Use mocks to simulate failures:

// WireMock stub for failure scenarios
{
  "request": {
    "method": "POST",
    "url": "/api/payment/process"
  },
  "response": {
    "status": 503,
    "jsonBody": {
      "error": "Service temporarily unavailable"
    },
    "fixedDelayMilliseconds": 5000  // Slow failure
  }
}

k6 test for resilience:

export default function() {
  const res = http.post('http://localhost:8080/api/payment/process', {})

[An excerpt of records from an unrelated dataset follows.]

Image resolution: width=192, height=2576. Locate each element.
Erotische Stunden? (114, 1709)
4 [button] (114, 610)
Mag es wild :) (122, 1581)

  // Verify app handles payment failures gracefully
  check(res, {
    'handles payment failure': (r) => r.status === 503,
    'returns within timeout': (r) => r.timings.duration < 6000
  })
}

Cost and Compliance Guardrails

Before testing with real external services:

Check Why
Sandbox mode exists? Avoid production costs/rate limits
Cost per request? 1000 VUs × 10 req/s × 600s = 6M requests
Rate limits? Will you hit external service limits?
Terms of service? Does load testing violate TOS?
Data privacy? Using real user emails/PII?

Example cost calculation:

Email service: $0.001/email
Load test: 100 VUs × 5 emails/session × 600s = 300,000 emails
Cost: 300,000 × $0.001 = $300

Decision: Mock email service, use real payment sandbox (free)

Compliance:

  • Don't use real user data in load tests (GDPR, privacy)
  • Check third-party TOS (some prohibit load testing)
  • Use synthetic test data only

Your First Load Test

Goal: Basic load test in one day

Hour 1-2: Install tool and write smoke test

# Install k6
brew install k6  # macOS
# or snap install k6  # Linux

# Create test.js
cat > test.js <<'EOF'
import http from 'k6/http'
import { check, sleep } from 'k6'

export let options = {
  vus: 1,
  duration: '30s'
}

export default function() {
  let res = http.get('https://your-api.com/health')
  check(res, {
    'status is 200': (r) => r.status === 200,
    'response < 500ms': (r) => r.timings.duration < 500
  })
  sleep(1)
}
EOF

# Run smoke test
k6 run test.js

Hour 3-4: Calculate target load

Your DAU: 10,000
Concurrency: 10%
Peak multiplier: 1.5
Target: 10,000 × 0.10 × 1.5 = 1,500 VUs

Hour 5-6: Write load test with ramp-up

export let options = {
  stages: [
    { duration: '5m', target: 750 },   // Ramp to normal (50%)
    { duration: '10m', target: 750 },  // Hold normal
    { duration: '5m', target: 1500 },  // Ramp to peak
    { duration: '10m', target: 1500 }, // Hold peak
    { duration: '5m', target: 0 },     // Ramp down
  ],
  thresholds: {
    http_req_duration: ['p(95)<500', 'p(99)<1000'],
    http_req_failed: ['rate<0.05']  // < 5% errors
  }
}

Hour 7-8: Run test and analyze

# Run load test
k6 run --out json=results.json test.js

# Check summary output for:
# - p95/p99 latency trends
# - Error rates
# - When degradation started

If test fails: Check thresholds, adjust targets, investigate bottlenecks

Common Mistakes

❌ Testing Production Without Safeguards

Fix: Use feature flags, test environment, or controlled percentage


❌ No Baseline Performance Metrics

Fix: Run smoke test first to establish baseline before load testing


❌ Using Iteration Duration Instead of Arrival Rate

Fix: Use constant-arrival-rate executor in k6


❌ Not Warming Up Caches/JIT

Fix: 2-5 minute warm-up phase before measurement

Quick Reference

Tool Selection:

  • Modern API: k6
  • Enterprise: JMeter
  • Python team: Locust

Test Patterns:

  • Smoke: 1 VU, 1 min
  • Load: Ramp-up → peak → ramp-down
  • Stress: Increase until break
  • Spike: Sudden 10x surge
  • Soak: 4-8 hours constant

Load Calculation:

Concurrent = DAU × 0.10 × 1.5
RPS = (Concurrent × Requests/Session) / (Duration × Think Time)

Anti-Patterns:

  • Coordinated omission (use arrival rate)
  • Cold start (warm-up first)
  • Unrealistic data (parameterize)
  • Constant load (use realistic patterns)

Result Interpretation:

  • Linear growth → CPU-bound
  • Exponential growth → Resource saturation
  • Sudden cliff → Hard limit
  • Gradual degradation → Memory leak

Authentication:

  • Short tests: Pre-generate tokens
  • Long tests: Login + refresh
  • Testing auth: Simulate login flow

Third-Party Dependencies:

  • Has sandbox: Use real (staging/sandbox)
  • Expensive/rate-limited: Mock (WireMock)
  • No sandbox: Mock

Bottom Line

Start with smoke test (1 VU). Calculate realistic load from DAU. Use ramp-up pattern (never start at peak). Monitor p95/p99 latency. Find breaking point before users do.

Test realistic scenarios with think time, not hammer tests.